Published 21 Dec 2025 in q-bio.MN, physics.bio-ph, and q-bio.PE | (2512.18752v1)

Abstract: Selection is central to biological evolution, yet there has been no general experimental framework for quantifying selection in chemical systems before life. Here we demonstrate that selection in a prebiological chemical system can be directly quantified. Assembly Theory predicts that selection corresponds to a transition from undirected to directed exploration of chemical possibility space, measurable through the amount of Assembly, A, which integrates molecular assembly index with observed copy number. By analysing peptide ensembles produced under diverse polymerisation conditions, we show that undirected reactions explore sequence space almost uniformly, yielding exploration ratios of 0.85-0.95, whereas reactions influenced by evolved proteases generate markedly lower ratios (0.51-0.75) and elevated A, consistent with selective reinforcement of specific assembly pathways. Across multiple environments and amino-acid combinations, the exploration ratio and ensemble assembly A robustly distinguish directed from undirected exploration, establishing a general, experimentally tractable metric for detecting and measuring selection in chemical evolution.

Summary

  • The paper establishes that Assembly Theory quantitatively detects selection in prebiotic chemical systems by using metrics such as the exploration ratio (ER) and ensemble assembly.
  • Simulations and experiments show that protease-mediated, directed processes yield significantly lower ERs and higher complexity compared to undirected polymerization methods.
  • The framework offers a scalable method for identifying chemical selection, with implications for biosignature detection, origins-of-life research, and directed chemical discovery.
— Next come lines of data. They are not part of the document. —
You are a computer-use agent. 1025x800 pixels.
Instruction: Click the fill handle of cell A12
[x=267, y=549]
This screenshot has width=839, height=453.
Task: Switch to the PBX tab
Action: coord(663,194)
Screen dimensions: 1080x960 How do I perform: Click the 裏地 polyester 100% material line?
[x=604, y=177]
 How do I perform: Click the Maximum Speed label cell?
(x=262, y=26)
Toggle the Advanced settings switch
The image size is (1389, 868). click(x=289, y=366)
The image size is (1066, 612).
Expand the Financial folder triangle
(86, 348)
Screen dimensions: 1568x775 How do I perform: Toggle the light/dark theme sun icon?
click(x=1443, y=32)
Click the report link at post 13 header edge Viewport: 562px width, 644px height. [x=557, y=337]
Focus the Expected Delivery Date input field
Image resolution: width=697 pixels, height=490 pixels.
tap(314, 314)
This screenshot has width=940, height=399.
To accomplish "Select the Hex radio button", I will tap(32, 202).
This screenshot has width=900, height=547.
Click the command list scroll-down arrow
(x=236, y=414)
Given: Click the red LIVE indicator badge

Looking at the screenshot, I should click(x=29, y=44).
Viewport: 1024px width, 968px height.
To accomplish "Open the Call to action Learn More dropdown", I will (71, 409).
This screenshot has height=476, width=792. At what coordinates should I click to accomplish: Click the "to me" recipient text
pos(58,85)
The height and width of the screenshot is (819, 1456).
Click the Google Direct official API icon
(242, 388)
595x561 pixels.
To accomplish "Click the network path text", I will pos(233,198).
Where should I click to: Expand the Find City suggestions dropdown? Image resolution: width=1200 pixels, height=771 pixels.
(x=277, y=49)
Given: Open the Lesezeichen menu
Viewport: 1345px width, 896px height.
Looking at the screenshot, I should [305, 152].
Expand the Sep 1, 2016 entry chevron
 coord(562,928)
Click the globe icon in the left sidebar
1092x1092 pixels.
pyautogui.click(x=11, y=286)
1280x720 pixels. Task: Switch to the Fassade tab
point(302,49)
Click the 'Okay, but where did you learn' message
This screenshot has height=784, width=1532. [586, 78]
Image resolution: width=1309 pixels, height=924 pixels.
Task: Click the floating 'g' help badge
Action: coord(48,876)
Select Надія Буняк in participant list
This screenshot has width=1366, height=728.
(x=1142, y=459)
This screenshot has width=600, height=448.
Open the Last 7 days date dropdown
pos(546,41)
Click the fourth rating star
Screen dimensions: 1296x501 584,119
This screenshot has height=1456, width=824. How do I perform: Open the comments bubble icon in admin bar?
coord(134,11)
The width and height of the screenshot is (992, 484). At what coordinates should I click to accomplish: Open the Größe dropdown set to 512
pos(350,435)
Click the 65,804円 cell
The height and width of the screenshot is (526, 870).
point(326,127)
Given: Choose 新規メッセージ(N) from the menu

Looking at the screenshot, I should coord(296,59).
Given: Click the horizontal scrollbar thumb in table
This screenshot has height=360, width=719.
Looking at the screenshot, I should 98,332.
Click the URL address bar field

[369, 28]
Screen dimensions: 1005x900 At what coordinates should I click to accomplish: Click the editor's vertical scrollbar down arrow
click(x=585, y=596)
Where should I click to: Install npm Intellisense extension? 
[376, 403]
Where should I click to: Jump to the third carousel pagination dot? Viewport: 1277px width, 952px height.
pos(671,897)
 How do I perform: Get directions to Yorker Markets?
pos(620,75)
Quantitative Detection of Selection in Prebiotic Chemical Systems via Assembly Theory

Context and Motivation

A fundamental open problem in prebiotic chemistry and origins-of-life research concerns the empirical detection and quantification of selection prior to the emergence of biological evolution. While Darwinian selection is well-characterized in systems with replication, heredity, and variation, the difficulty lies in unambiguously identifying selection in purely chemical systems before these phenomena arise. The absence of a general, experimental framework for this quantification limits understanding of how directedness, and thus biological agency, emerges from undirected molecular processes. The study "Quantifying the Emergence of Selection Prior to Biological Evolution" (2512.18752) systematically addresses this gap by developing and deploying Assembly Theory (AT) as a quantitative tool to distinguish directed from undirected chemical exploration.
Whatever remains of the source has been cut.